Inma, la prof animatrice de l’Atelier souligne dans sa présentation de l’exposition:

Depuis que l’Atelier de littérature existe, cela va faire bientôt 10 ans (en 2015) le moment est venu de recenser une petite représentation des auteurs et des livres lus et étudiés. Presque une soixantaine de titres et d’auteurs ont occupé déjà les séances et rempli de littérature tout ce temps.  C’est aussi l’occasion de les exposer pour les faire connaître aux autres groupes de français « cette autre littérature » d’expression française qui nous a tant transmis et fait plonger dans des débats qui résonnent encore dans nos oreilles, dans notre cœur et dans nos pensées.

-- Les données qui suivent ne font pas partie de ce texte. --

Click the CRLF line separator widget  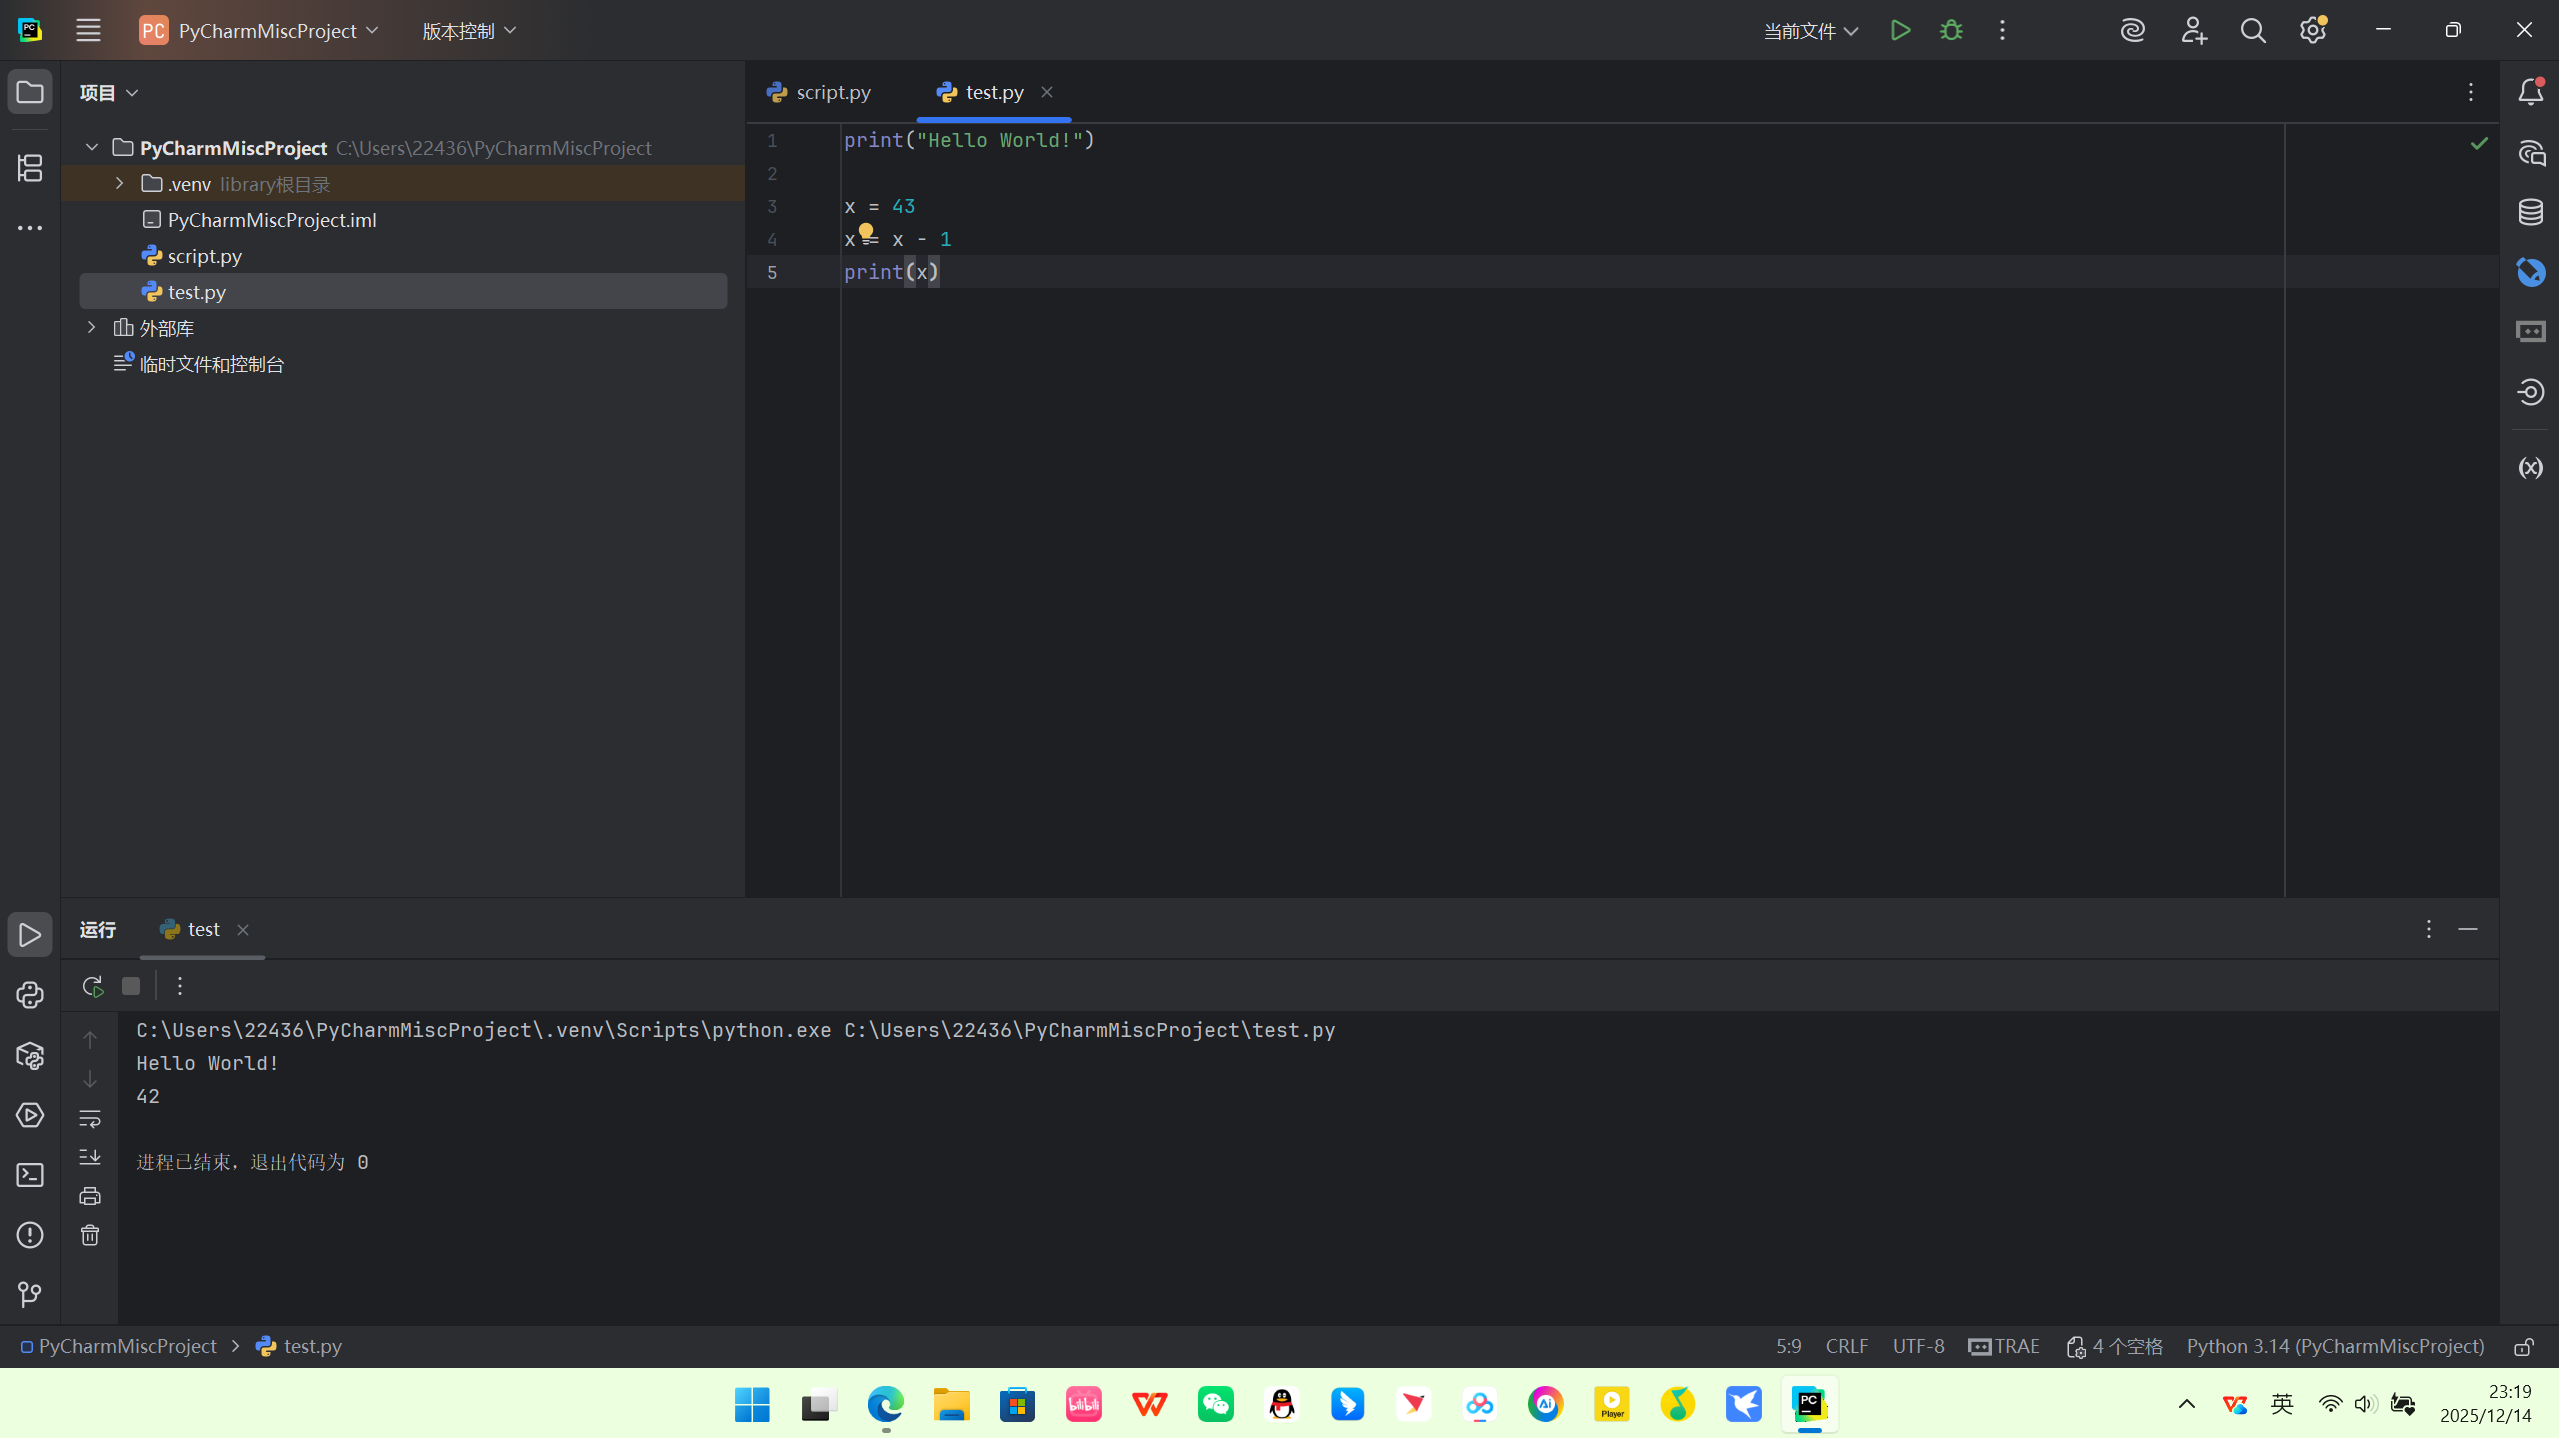pos(1846,1346)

À travers ces auteurs et ces titres nous nous sommes approchés non seulement d’une autre façon d’écrire, mais de différents mondes, oubliés parfois, souvent méconnus mais qui font une partie indispensable d’une même réalité que l’on commence à partager depuis le premier moment que l’on ouvre la couverture d’un livre.

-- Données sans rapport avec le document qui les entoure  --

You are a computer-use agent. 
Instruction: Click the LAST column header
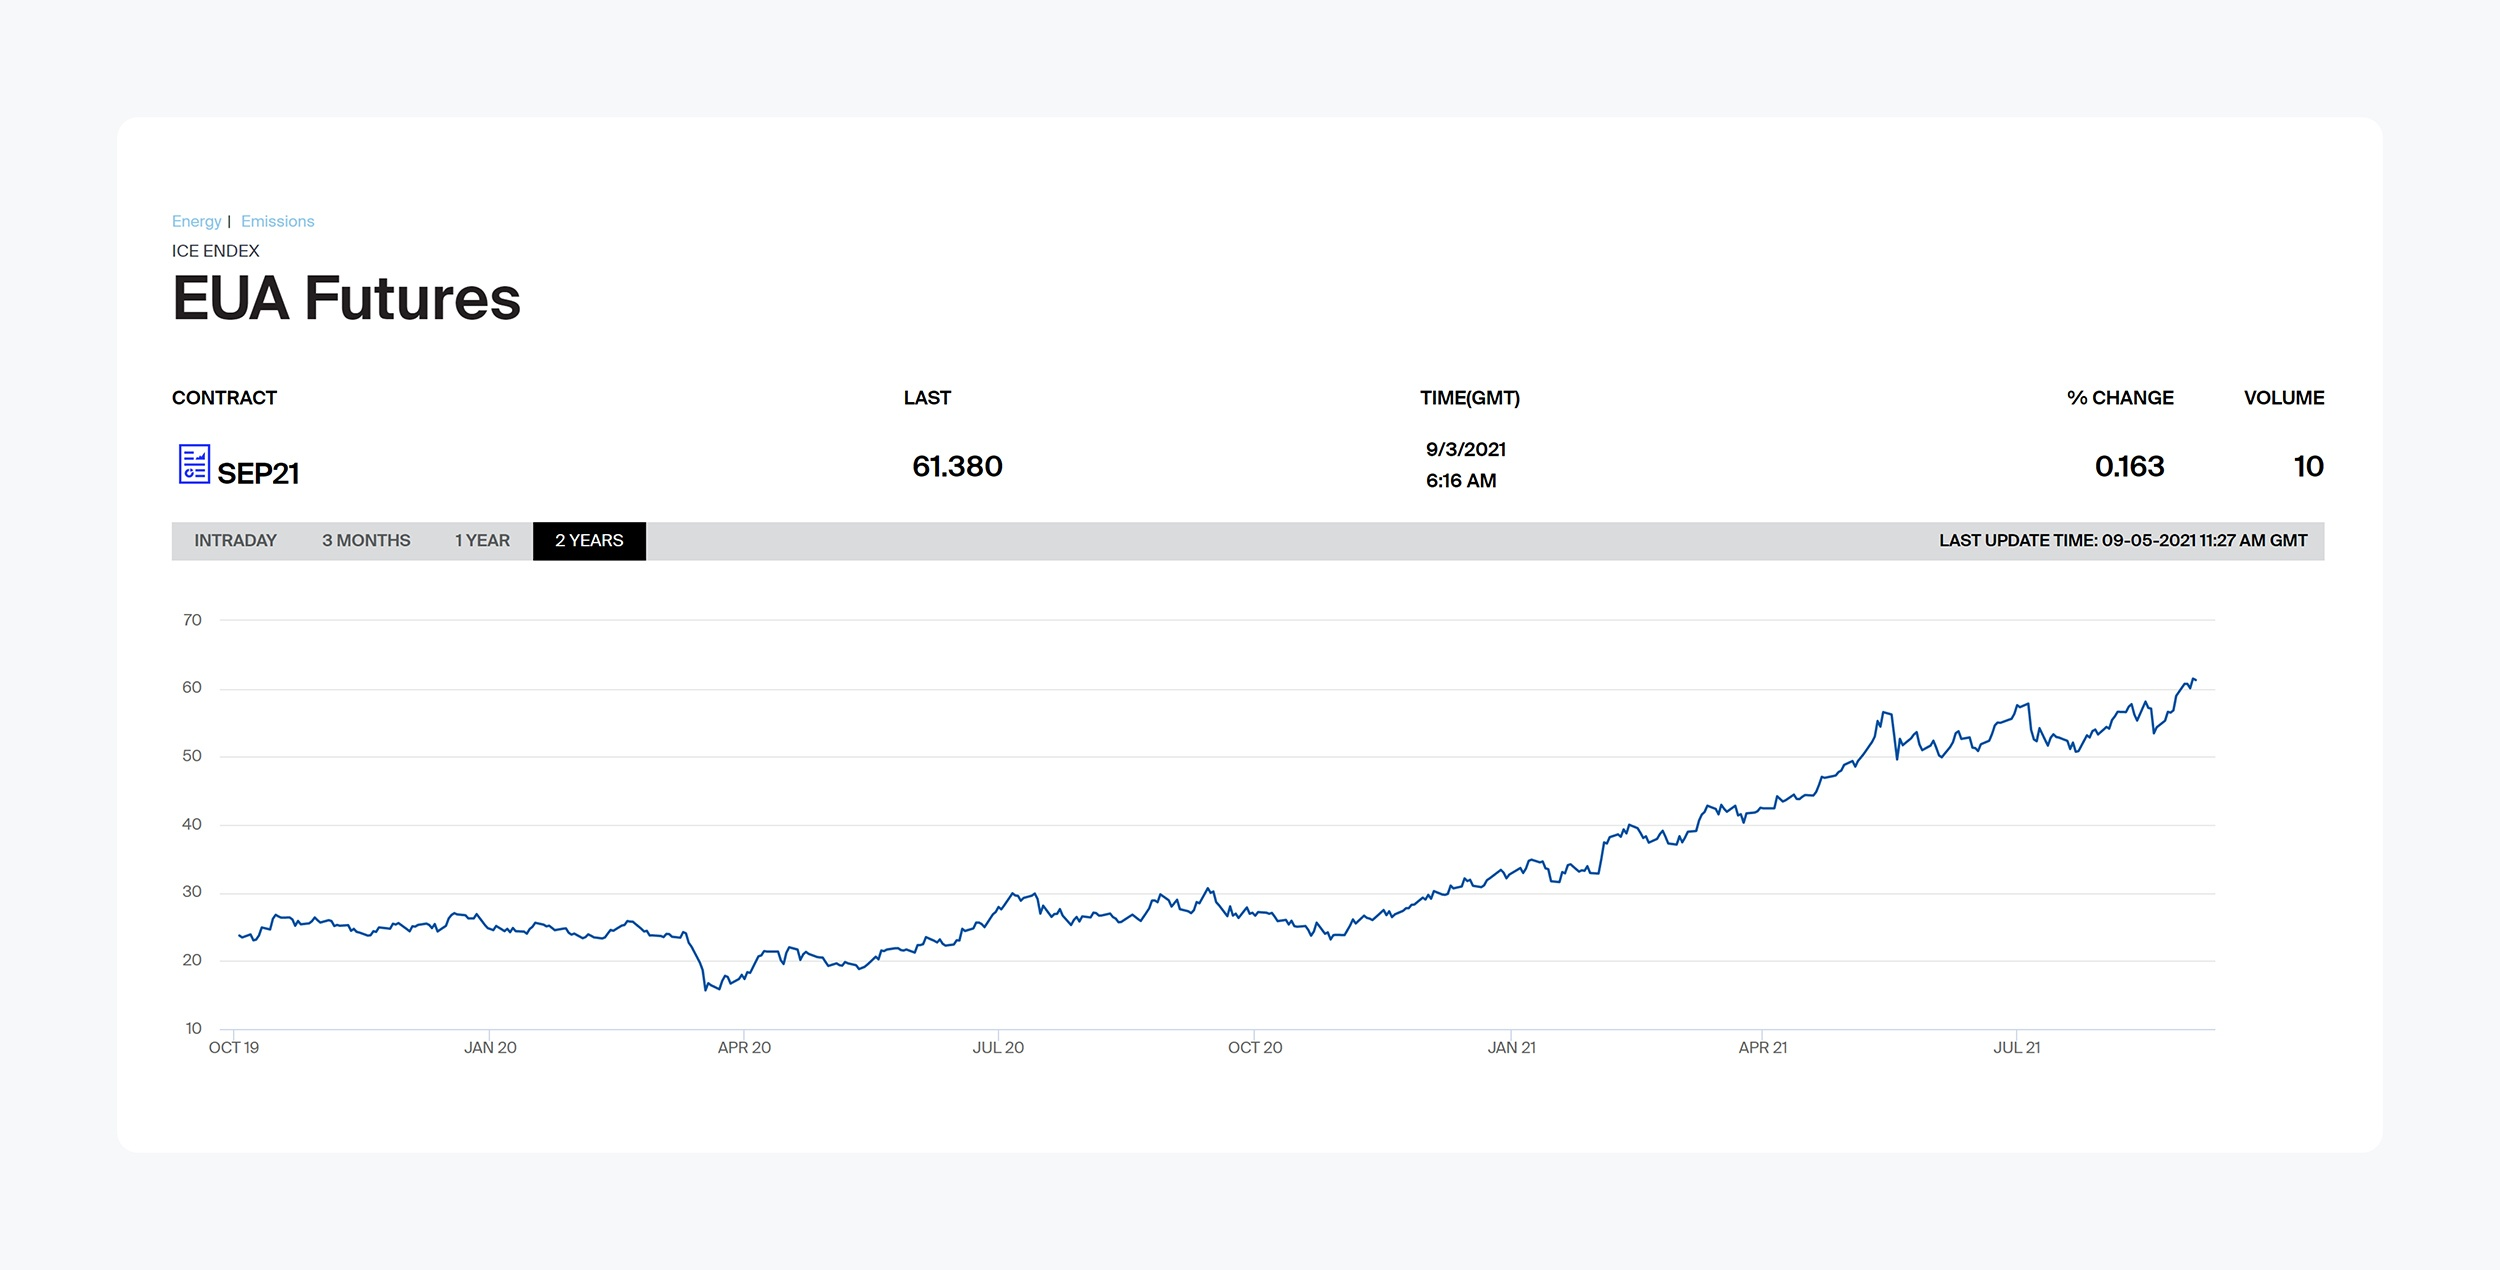pos(927,398)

Leurs origines de nos auteurs sont très diverses, et leur écriture encore plus…. Découvrez-les….

FAITES UN BON ET BEAU PARCOURS

Une séance inoubliable, la façon parfaite de fermer cette année littéraire.  À  bientôt pour plus de lectures et plus de partages.

Voici L’exposition

Galerie d’images 

4 Réponses

  1. UNE GRANDE ET OUVERTE RECONNAISSANCE DE LA PART DU GROUPE DE L’ATELIER POUR JAVIER MEDINA, sans lui, rien de tout cela n’aurait pas été possible.
    Merci, Javier, pour ce couronnement…

  2. Merci beaucoup pour nous offrir la magnifique opportunité de pouvoir parler avec cet homme, nous avons eu l’occasion  d’écouter et dialoguer avec un poète

  3. Tout d’abord te remercier et te féliciter pour avoir organisé la présentation du livre, ça été super cette nouvelle expérience unique d’avoir un auteur entre nous.

  4. Et bon, comme je viens de dire à Javier, cette mise à jour du blog a culminé avec une magnifique présentation par qui on pourrait déjà qualifier comme notre auteur d’adoption. Tous nos gestes montrent bien notre l’attachement aux mystères que la littérature enferme.